Problem to solve: Turn the lines of the records between the line holding "At what (x,y)" and the line holding "Looking at the", inclusive, into a Markdown table with the columns Number and Text, one row per line. Skip blank lines and leave the pictures out.

Records provided section start

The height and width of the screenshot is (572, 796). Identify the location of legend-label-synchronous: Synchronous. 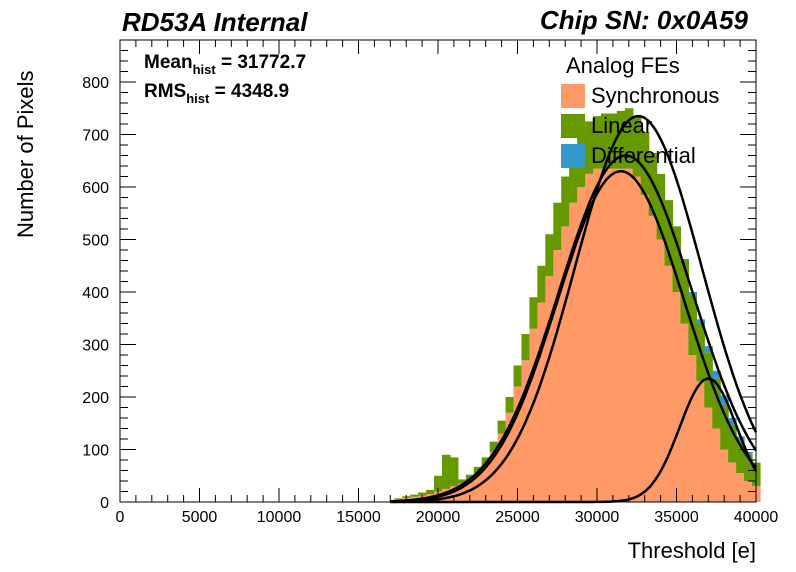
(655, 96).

Records provided section end
Records provided section start

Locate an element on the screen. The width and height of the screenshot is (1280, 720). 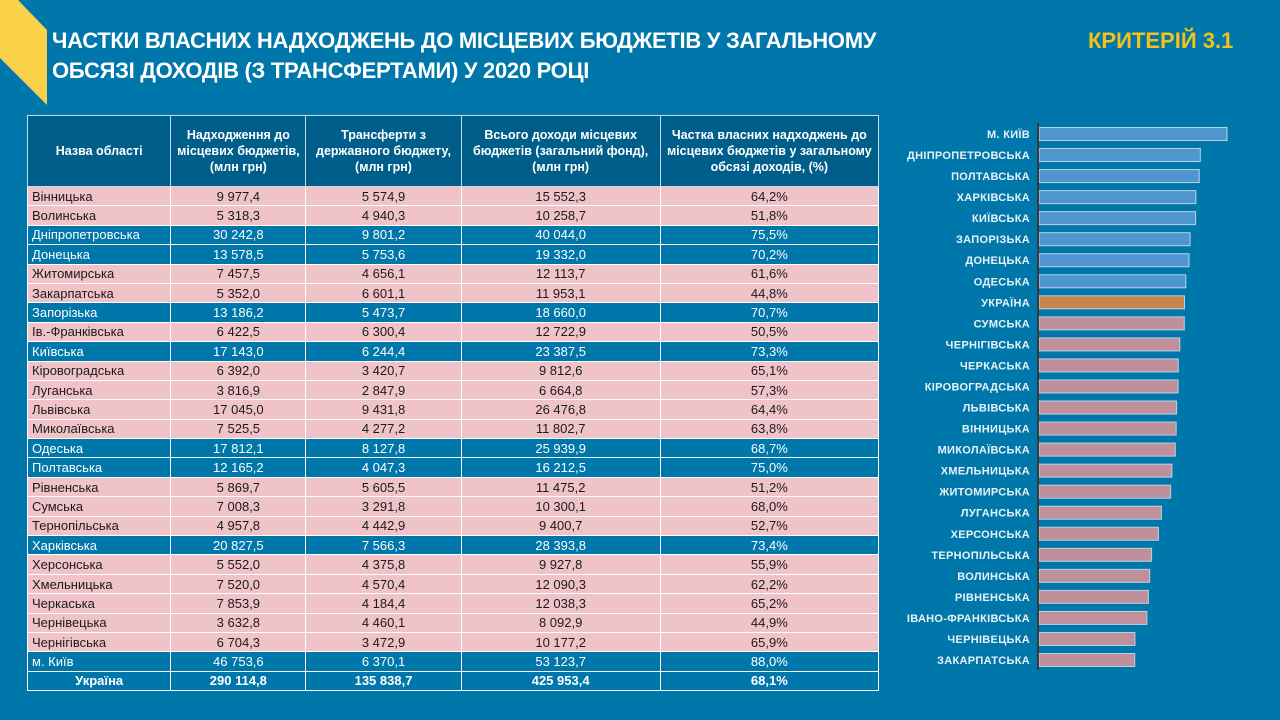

Records provided section end
Records provided section start

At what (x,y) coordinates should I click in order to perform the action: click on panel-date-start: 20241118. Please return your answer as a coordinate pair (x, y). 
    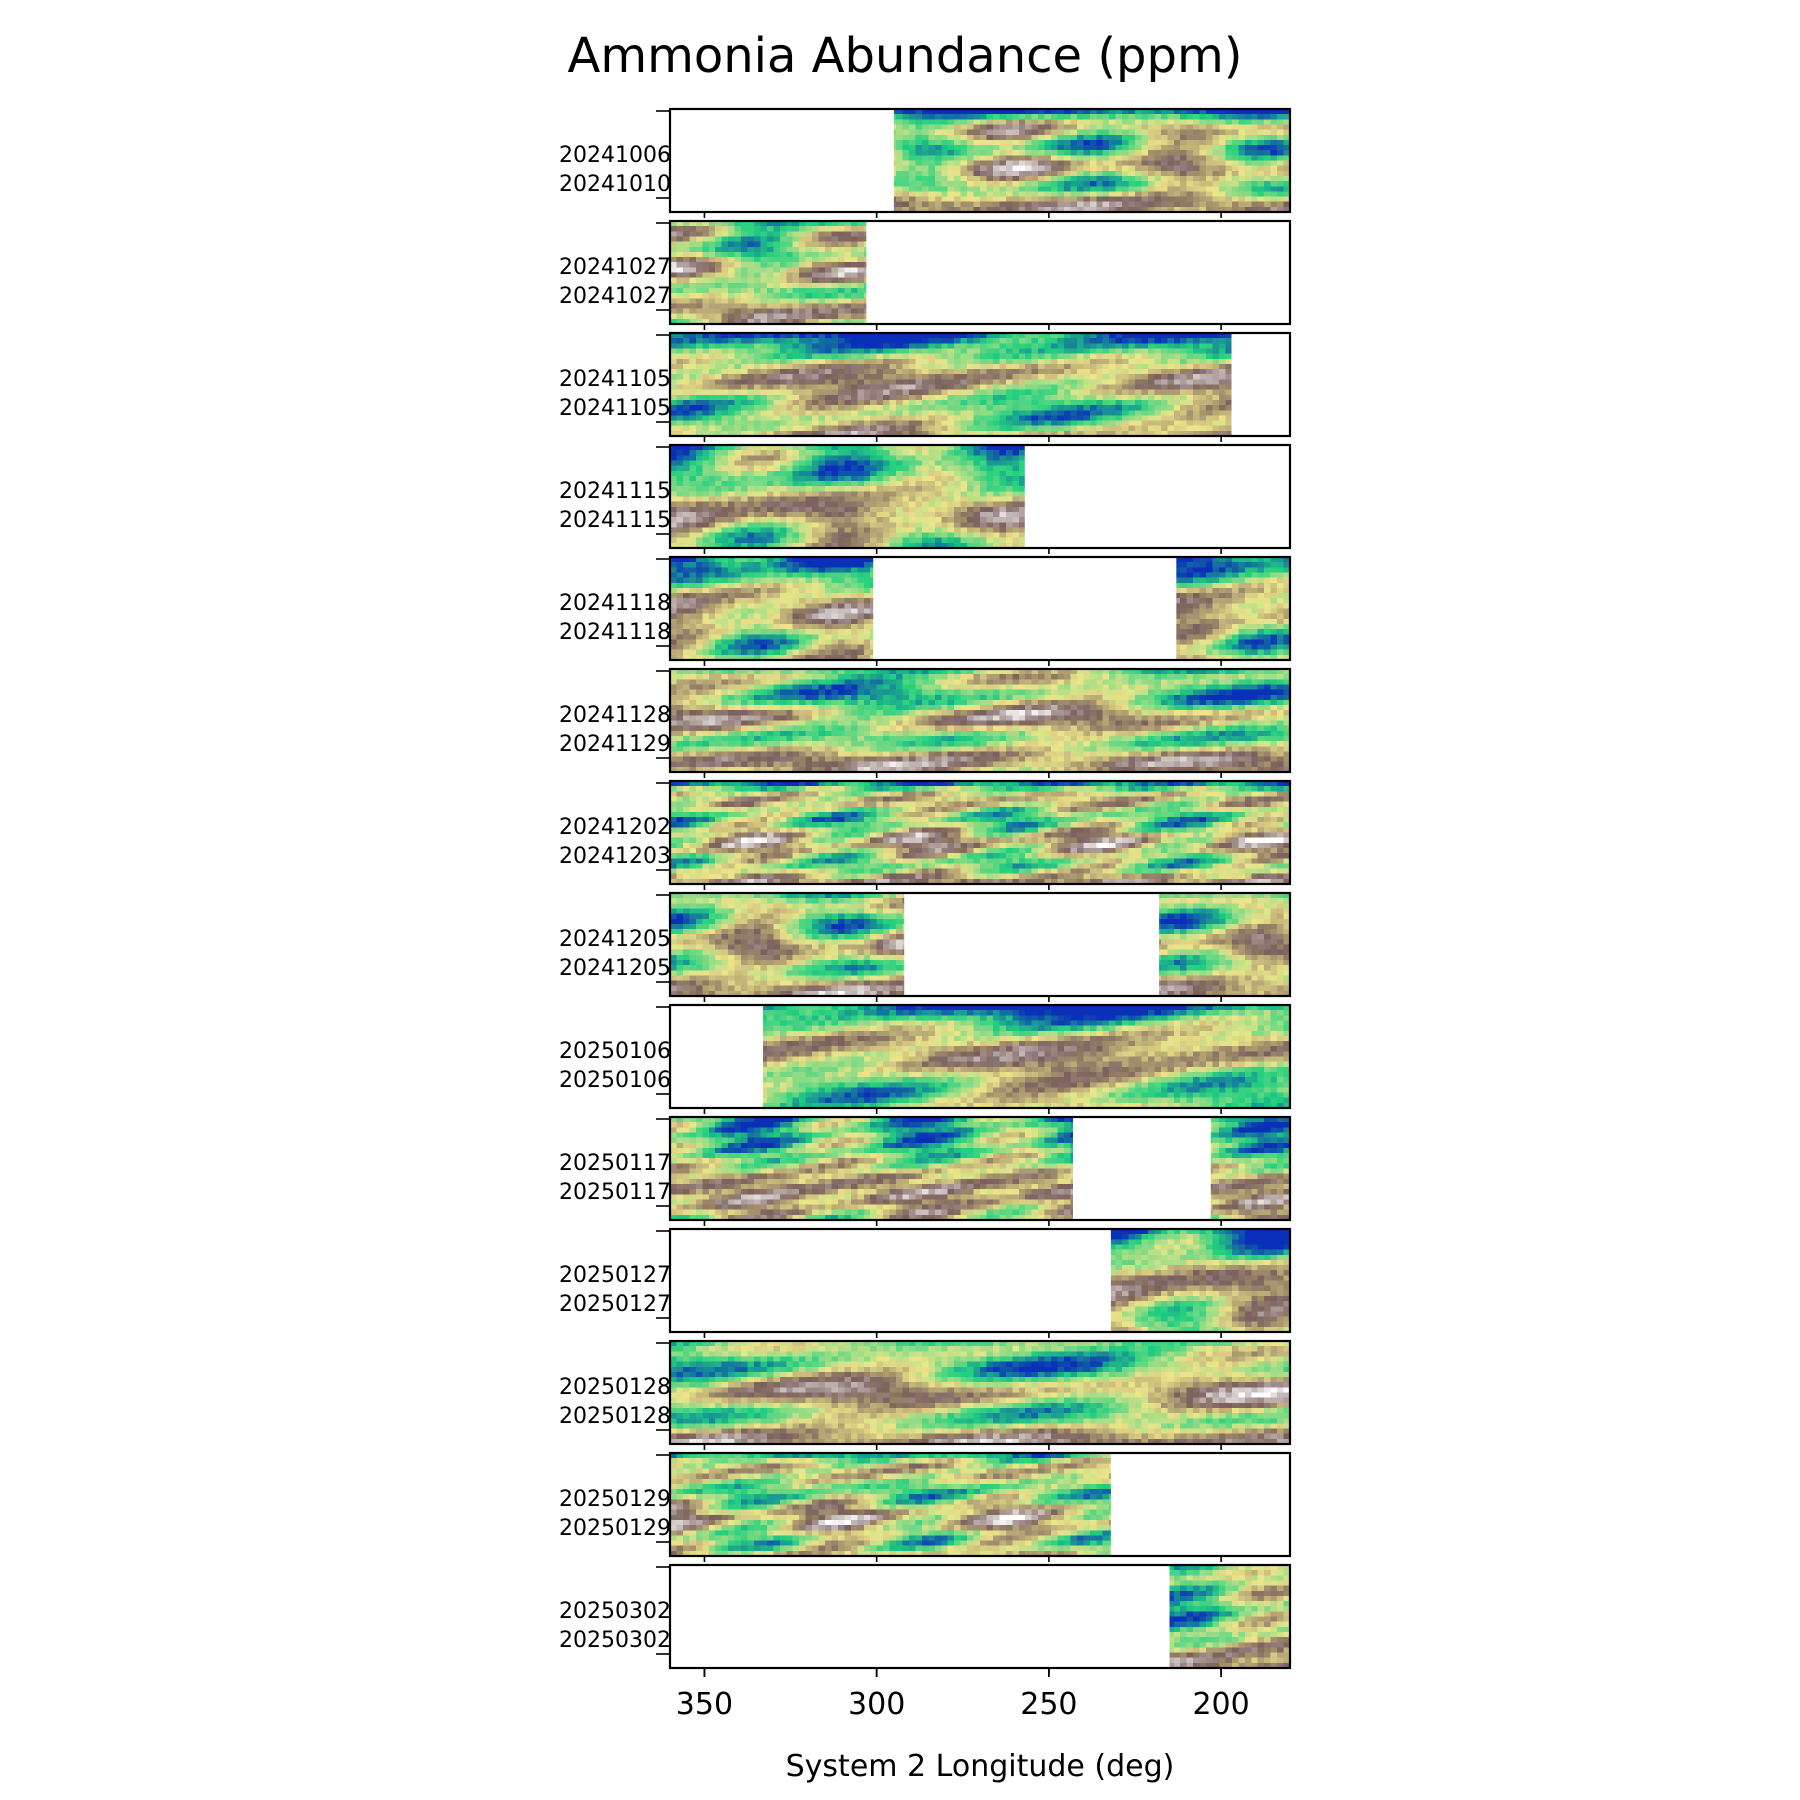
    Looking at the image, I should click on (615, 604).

Records provided section end

Answer space:
| Number | Text |
|---|---|
| 1 | At what (x,y) coordinates should I click in order to perform the action: click on panel-date-start: 20241118. Please return your answer as a coordinate pair (x, y).  |
| 2 |     Looking at the image, I should click on (615, 604). |